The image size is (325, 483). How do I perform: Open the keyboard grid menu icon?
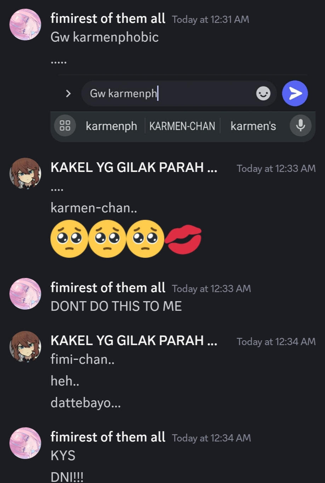65,126
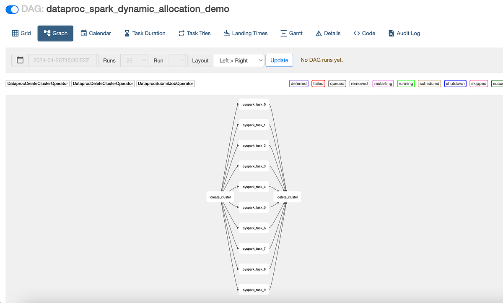The width and height of the screenshot is (503, 303).
Task: Open the Task Tries tab
Action: (x=194, y=33)
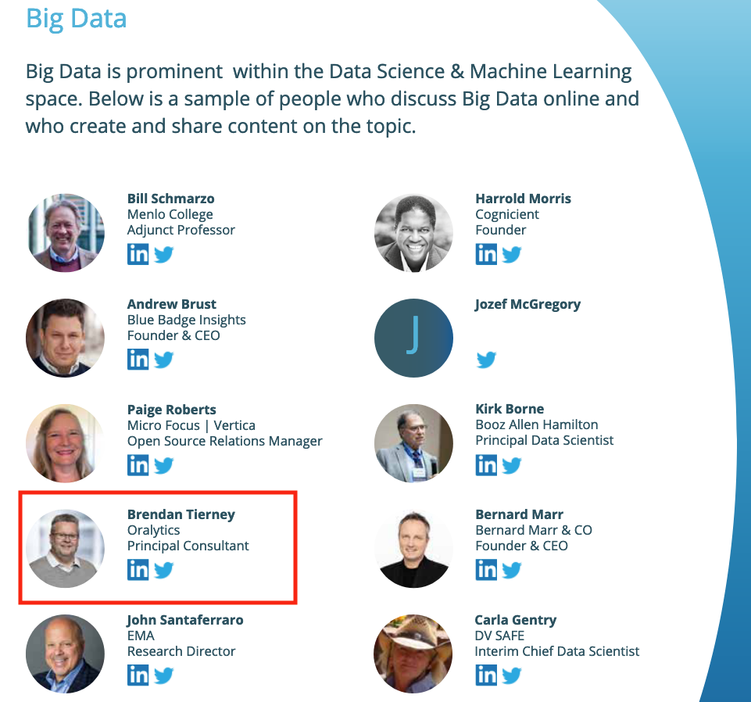Image resolution: width=751 pixels, height=702 pixels.
Task: Open Carla Gentry's LinkedIn icon
Action: point(486,675)
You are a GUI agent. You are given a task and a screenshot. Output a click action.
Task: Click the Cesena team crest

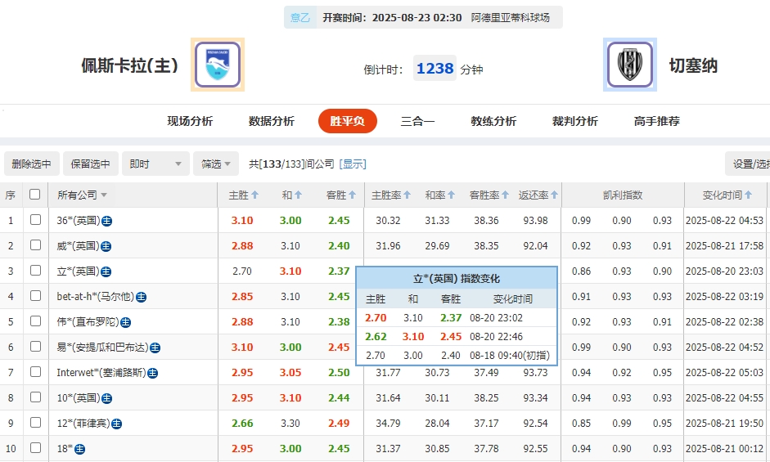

◆ **What is expected**: The answer must be a word-for-word copy of all the entries, containing no pictures.

◆ **Your solution**:
The image size is (325, 483). How do I perform: Open the keyboard grid menu icon?
65,126
The width and height of the screenshot is (503, 303).
Task: Open the Task Tries tab
Action: (x=194, y=33)
Image resolution: width=751 pixels, height=702 pixels.
Task: Open Carla Gentry's LinkedIn icon
Action: point(486,675)
You are a GUI agent. You are given a task and a screenshot. Output a click action.
Task: Click the Cesena team crest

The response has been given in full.